A breaking schema change to a Gold model — removing a column, renaming a column, changing a column type — can break downstream dashboards, APIs, and downstream pipelines. The safe deployment approach is a phased migration that keeps the old interface alive long enough for all consumers to migrate. The first phase is additive: deploy the new column alongside the old one. For a column rename from net_revenue to revenue_after_discount, the dbt model returns both: revenue_after_discount as the new canonical name and net_revenue as a backward-compatible alias for the same computed value. This deploy causes no breakage — all existing consumers still work because net_revenue still exists. The second phase is consumer migration: notify all teams and tools that consume net_revenue that they have a migration window to switch to revenue_after_discount. This typically takes one to two weeks. The DataHub catalog or lineage graph shows the full list of consumers. Each consumer team updates their dashboards, queries, or pipeline to use the new column name. The third phase is removal: once all consumers have migrated, open a new PR that removes the net_revenue alias. The schema change detection in CI will confirm that no active consumers depend on net_revenue before the PR can merge. This mirrors the API versioning approach used in software — you never remove a public interface without a deprecation period. The intermediate state where both names exist is the deprecation period. It adds one deployment cycle but prevents the 09:00 "three dashboards are broken" incident. For type changes (expanding a VARCHAR, changing DECIMAL precision): these are generally safe and can be deployed directly. For narrowing type changes (reducing precision, changing from a wider to a narrower type): treat these as breaking changes and follow the same phased approach.

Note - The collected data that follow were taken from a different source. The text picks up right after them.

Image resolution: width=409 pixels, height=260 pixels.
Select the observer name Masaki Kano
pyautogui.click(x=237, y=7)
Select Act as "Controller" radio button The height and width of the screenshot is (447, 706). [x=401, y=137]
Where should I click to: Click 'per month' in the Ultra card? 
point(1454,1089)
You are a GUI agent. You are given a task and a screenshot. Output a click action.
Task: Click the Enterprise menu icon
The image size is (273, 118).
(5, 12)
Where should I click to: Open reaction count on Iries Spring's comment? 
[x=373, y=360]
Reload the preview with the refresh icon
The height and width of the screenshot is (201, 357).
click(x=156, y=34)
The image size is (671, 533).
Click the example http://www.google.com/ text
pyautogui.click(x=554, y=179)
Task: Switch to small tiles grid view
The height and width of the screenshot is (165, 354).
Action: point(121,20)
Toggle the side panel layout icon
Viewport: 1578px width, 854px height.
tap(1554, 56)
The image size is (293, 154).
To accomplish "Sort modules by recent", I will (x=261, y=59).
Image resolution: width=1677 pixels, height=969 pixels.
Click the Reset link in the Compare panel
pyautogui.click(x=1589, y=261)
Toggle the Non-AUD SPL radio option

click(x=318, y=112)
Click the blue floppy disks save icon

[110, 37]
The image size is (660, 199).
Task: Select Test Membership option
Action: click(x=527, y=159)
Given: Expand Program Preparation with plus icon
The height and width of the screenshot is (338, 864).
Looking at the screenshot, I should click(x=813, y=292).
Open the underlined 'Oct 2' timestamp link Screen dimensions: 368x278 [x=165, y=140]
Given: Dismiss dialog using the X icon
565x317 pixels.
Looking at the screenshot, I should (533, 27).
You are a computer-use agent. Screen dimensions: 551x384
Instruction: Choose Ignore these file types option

Q4. How do you test Airflow DAGs in CI without running the actual tasks?

Airflow DAG testing in CI focuses on structural and static validation rather than running the actual pipeline tasks, which would require access to source systems and execute real computations. The first test is compilation and import validation. Python files in the dags/ directory are compiled with py_compile to catch syntax errors. Then the DagBag class loads all DAG files, which exercises the import of all dependencies and catches missing packages, incorrect imports, and Jinja template errors. Any import errors mean the DAG will not appear in the Airflow UI, which is a production failure. This check runs in seconds and catches the most common deployment errors. The second test is structural assertion using DagBag. Load each DAG and assert properties about its structure: the expected task IDs exist, required tasks like start and end are present, task dependencies are in the correct order, the schedule is not None, and catchup is False for production DAGs. These tests run against the DAG Python code without executing any tasks or connecting to any external systems. The third test is configuration validation: assert that all connections and variables referenced in the DAG exist in the CI Airflow environment's connections table. A DAG that references a Snowflake connection that does not exist will fail at runtime, not at parse time — this test surfaces that problem in CI. For pipelines that have critical business logic in the Python callables rather than in dbt SQL, unit tests for those callable functions are written separately. The Airflow test validates the graph structure; the function tests validate the logic inside the task callables. The fourth check is a linter for DAG-specific patterns: verify that no DAG uses a Variable.get() call at the top level of the DAG file (which runs at parse time and causes slow parses), no DAG imports heavy libraries at module level, and all SLA callbacks reference valid functions.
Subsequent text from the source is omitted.